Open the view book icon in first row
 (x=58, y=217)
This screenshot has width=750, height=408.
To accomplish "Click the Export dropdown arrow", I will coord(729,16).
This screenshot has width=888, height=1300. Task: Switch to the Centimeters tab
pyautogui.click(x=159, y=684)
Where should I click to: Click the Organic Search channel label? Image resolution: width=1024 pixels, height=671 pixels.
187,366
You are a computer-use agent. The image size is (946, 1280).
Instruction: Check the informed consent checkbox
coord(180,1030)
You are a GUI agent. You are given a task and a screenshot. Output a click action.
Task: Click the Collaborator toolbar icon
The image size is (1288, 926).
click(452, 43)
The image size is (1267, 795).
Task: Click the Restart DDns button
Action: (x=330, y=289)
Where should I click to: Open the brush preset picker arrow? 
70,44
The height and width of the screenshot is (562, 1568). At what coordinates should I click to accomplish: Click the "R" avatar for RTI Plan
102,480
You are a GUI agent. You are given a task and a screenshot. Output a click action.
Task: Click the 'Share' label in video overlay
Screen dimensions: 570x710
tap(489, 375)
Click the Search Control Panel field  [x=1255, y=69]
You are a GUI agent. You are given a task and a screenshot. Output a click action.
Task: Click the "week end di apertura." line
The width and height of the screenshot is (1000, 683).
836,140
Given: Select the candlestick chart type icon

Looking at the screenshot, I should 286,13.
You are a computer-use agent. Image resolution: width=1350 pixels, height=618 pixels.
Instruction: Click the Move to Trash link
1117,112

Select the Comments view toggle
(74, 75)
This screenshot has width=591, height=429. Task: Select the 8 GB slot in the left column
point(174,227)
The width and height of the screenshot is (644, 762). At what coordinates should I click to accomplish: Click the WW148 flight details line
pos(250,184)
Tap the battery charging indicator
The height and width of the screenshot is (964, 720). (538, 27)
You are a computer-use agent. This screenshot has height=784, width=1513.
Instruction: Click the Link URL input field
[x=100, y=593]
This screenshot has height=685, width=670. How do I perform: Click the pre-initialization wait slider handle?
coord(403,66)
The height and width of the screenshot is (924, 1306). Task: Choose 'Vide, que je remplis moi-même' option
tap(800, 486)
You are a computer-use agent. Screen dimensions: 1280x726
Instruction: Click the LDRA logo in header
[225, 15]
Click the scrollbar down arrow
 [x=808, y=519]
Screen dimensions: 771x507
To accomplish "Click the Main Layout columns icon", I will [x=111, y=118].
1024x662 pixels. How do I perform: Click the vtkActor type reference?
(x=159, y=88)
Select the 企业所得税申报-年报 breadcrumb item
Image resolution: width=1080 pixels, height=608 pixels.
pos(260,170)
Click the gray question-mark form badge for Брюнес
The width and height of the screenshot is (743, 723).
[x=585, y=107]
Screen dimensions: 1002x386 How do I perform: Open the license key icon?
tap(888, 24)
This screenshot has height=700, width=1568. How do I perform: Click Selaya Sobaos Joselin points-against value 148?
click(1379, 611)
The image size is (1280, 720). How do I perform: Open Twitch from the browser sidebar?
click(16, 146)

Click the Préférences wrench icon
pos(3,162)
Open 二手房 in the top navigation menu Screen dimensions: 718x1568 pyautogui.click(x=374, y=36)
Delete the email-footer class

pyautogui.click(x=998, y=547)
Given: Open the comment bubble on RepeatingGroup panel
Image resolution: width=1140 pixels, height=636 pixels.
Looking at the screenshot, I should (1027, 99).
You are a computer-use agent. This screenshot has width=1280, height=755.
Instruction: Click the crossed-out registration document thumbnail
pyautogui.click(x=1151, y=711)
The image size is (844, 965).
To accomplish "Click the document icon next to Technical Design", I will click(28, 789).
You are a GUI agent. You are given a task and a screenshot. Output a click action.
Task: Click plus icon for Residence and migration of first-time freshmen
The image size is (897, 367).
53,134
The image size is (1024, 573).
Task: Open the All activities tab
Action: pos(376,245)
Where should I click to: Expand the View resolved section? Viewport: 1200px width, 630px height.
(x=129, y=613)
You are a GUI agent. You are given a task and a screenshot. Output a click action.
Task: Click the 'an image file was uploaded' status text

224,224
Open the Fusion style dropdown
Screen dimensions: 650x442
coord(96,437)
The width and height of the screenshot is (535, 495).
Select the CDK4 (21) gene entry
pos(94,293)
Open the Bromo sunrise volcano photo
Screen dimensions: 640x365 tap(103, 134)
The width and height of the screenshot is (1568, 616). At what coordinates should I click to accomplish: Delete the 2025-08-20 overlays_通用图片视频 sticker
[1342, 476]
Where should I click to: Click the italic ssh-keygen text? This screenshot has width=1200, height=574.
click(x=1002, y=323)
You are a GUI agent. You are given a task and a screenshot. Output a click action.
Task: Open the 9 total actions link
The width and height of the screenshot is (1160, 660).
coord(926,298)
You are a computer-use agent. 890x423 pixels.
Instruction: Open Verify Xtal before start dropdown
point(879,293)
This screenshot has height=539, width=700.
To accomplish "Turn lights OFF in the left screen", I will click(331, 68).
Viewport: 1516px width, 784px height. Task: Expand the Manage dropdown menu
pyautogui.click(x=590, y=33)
────────
Task goal »
Give the entries once more, exactly as they appear.

Output for this exercise »
Open the view book icon in first row
 (x=58, y=217)
This screenshot has width=750, height=408.
To accomplish "Click the Export dropdown arrow", I will coord(729,16).
This screenshot has width=888, height=1300. Task: Switch to the Centimeters tab
pyautogui.click(x=159, y=684)
Where should I click to: Click the Organic Search channel label? Image resolution: width=1024 pixels, height=671 pixels.
187,366
You are a computer-use agent. The image size is (946, 1280).
Instruction: Check the informed consent checkbox
coord(180,1030)
You are a GUI agent. You are given a task and a screenshot. Output a click action.
Task: Click the Collaborator toolbar icon
The image size is (1288, 926).
click(452, 43)
The image size is (1267, 795).
Task: Click the Restart DDns button
Action: (x=330, y=289)
Where should I click to: Open the brush preset picker arrow? 
70,44
The height and width of the screenshot is (562, 1568). At what coordinates should I click to accomplish: Click the "R" avatar for RTI Plan
102,480
You are a GUI agent. You are given a task and a screenshot. Output a click action.
Task: Click the 'Share' label in video overlay
Screen dimensions: 570x710
tap(489, 375)
Click the Search Control Panel field  [x=1255, y=69]
You are a GUI agent. You are given a task and a screenshot. Output a click action.
Task: Click the "week end di apertura." line
The width and height of the screenshot is (1000, 683).
836,140
Given: Select the candlestick chart type icon

Looking at the screenshot, I should 286,13.
You are a computer-use agent. Image resolution: width=1350 pixels, height=618 pixels.
Instruction: Click the Move to Trash link
1117,112

Select the Comments view toggle
(74, 75)
This screenshot has width=591, height=429. Task: Select the 8 GB slot in the left column
point(174,227)
The width and height of the screenshot is (644, 762). At what coordinates should I click to accomplish: Click the WW148 flight details line
pos(250,184)
Tap the battery charging indicator
The height and width of the screenshot is (964, 720). (538, 27)
You are a computer-use agent. This screenshot has height=784, width=1513.
Instruction: Click the Link URL input field
[x=100, y=593]
This screenshot has height=685, width=670. How do I perform: Click the pre-initialization wait slider handle?
coord(403,66)
The height and width of the screenshot is (924, 1306). Task: Choose 'Vide, que je remplis moi-même' option
tap(800, 486)
You are a computer-use agent. Screen dimensions: 1280x726
Instruction: Click the LDRA logo in header
[225, 15]
Click the scrollbar down arrow
 [x=808, y=519]
Screen dimensions: 771x507
To accomplish "Click the Main Layout columns icon", I will [x=111, y=118].
1024x662 pixels. How do I perform: Click the vtkActor type reference?
(x=159, y=88)
Select the 企业所得税申报-年报 breadcrumb item
Image resolution: width=1080 pixels, height=608 pixels.
pos(260,170)
Click the gray question-mark form badge for Брюнес
The width and height of the screenshot is (743, 723).
[x=585, y=107]
Screen dimensions: 1002x386 How do I perform: Open the license key icon?
tap(888, 24)
This screenshot has height=700, width=1568. How do I perform: Click Selaya Sobaos Joselin points-against value 148?
click(1379, 611)
The image size is (1280, 720). How do I perform: Open Twitch from the browser sidebar?
click(16, 146)

Click the Préférences wrench icon
pos(3,162)
Open 二手房 in the top navigation menu Screen dimensions: 718x1568 pyautogui.click(x=374, y=36)
Delete the email-footer class

pyautogui.click(x=998, y=547)
Given: Open the comment bubble on RepeatingGroup panel
Image resolution: width=1140 pixels, height=636 pixels.
Looking at the screenshot, I should (1027, 99).
You are a computer-use agent. This screenshot has width=1280, height=755.
Instruction: Click the crossed-out registration document thumbnail
pyautogui.click(x=1151, y=711)
The image size is (844, 965).
To accomplish "Click the document icon next to Technical Design", I will click(28, 789).
You are a GUI agent. You are given a task and a screenshot. Output a click action.
Task: Click plus icon for Residence and migration of first-time freshmen
The image size is (897, 367).
53,134
The image size is (1024, 573).
Task: Open the All activities tab
Action: pos(376,245)
Where should I click to: Expand the View resolved section? Viewport: 1200px width, 630px height.
(x=129, y=613)
You are a GUI agent. You are given a task and a screenshot. Output a click action.
Task: Click the 'an image file was uploaded' status text

224,224
Open the Fusion style dropdown
Screen dimensions: 650x442
coord(96,437)
The width and height of the screenshot is (535, 495).
Select the CDK4 (21) gene entry
pos(94,293)
Open the Bromo sunrise volcano photo
Screen dimensions: 640x365 tap(103, 134)
The width and height of the screenshot is (1568, 616). At what coordinates should I click to accomplish: Delete the 2025-08-20 overlays_通用图片视频 sticker
[1342, 476]
Where should I click to: Click the italic ssh-keygen text? This screenshot has width=1200, height=574.
click(x=1002, y=323)
You are a GUI agent. You are given a task and a screenshot. Output a click action.
Task: Open the 9 total actions link
The width and height of the screenshot is (1160, 660).
coord(926,298)
You are a computer-use agent. 890x423 pixels.
Instruction: Open Verify Xtal before start dropdown
point(879,293)
This screenshot has height=539, width=700.
To accomplish "Turn lights OFF in the left screen", I will click(331, 68).
Viewport: 1516px width, 784px height. Task: Expand the Manage dropdown menu
pyautogui.click(x=590, y=33)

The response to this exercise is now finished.